You would think the video requirements for pac-man wouldn't have changed that factor of 8 in those different versions of macmame. The difference must be in the CPU load from the emulated game CPU itself.
Yet even with a factor of 8 change....the speed versus frameskip scales extremely nicely. ie. if I use frameskip 6 I am up around twice the frame rate(throttle off of course). Using your logic this implies it's all just the video slowing it down.
yes, frameskipping only causes the code in Video Update to be skipped each frame, obviously the game has to run all its code otherwise it just plain wouldn't work.
for some drivers the video update does nothing but copy a bitmap generated by the game code to the screen, skipping it in those cases won't help, in other cases the cpu emulation is so demanding video is insignificant, again skipping won't help.
actually because of the way frameskipping works its important not to put any code that needs to be run every frame in the video update, some old drivers handled collision in video update which causes serious problems if you skip frames.
pacman could have slowed down for several reasons, depending on how old the versions you're talking about are. improvements to various parts of mame can slow things down as a whole, older versions had more video optimizations, newer versions are cleaner and concentrate on just the emulation and easy to understand code.
very old versions would have dirty rectangles whereby only areas of the screen that change get redrawn every frame, they also pre-rotated the tile graphics etc. new versions just redraw the whole screen, and rotate the image during blitting which could be slower on the mac instead but makes for easier to read drivers.
On the subject of star sweep, once it's on the main page, look who has the #1 score for 1P Challenge.
Speaking of which, there's going to have to be the same sort of split-up that Puzzle Bobble 2, Puzzle Bobble 3, Puzzle Bobble 4, and others have, since there's also a 1P Vs.
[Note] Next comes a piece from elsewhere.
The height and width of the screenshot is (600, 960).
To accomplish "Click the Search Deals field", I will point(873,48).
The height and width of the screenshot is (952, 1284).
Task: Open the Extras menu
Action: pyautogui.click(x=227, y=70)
CPU mode.
Haze wrote:whereby only areas of the screen that change get redrawn every frame, they also pre-rotated the tile graphics etc. new versions just redraw the whole screen,
oh, well if that is what the pc-mame versions are doing now I guess that's part of the difference...cuz macmame still only redraws what changed since the last frame.....at least it seems that way...cuz if I shell out where part of the video ois covered up then switch back, that part is "black" and you can see what's drawn is just stuff that has changed....the static part...like in pac-man the maze part...isn't redrawn until the start of the next board....when the whole screen is redrawn at the start of a new board.
I guess that also explains why for pc-mames you get significantly different frame rates if you use 1x1 or 2x2 or 3x3 sized video for the game. In macmame I see very little difference in frame rates of the game given normal, double, or triple size. This follows the logic that macmame only draws what changes so then the extra requirement from doubling or tripling is quite small..since not much changes each frame in pac-man at least.
I would need to study the code a lot closer to get any more detailed than that.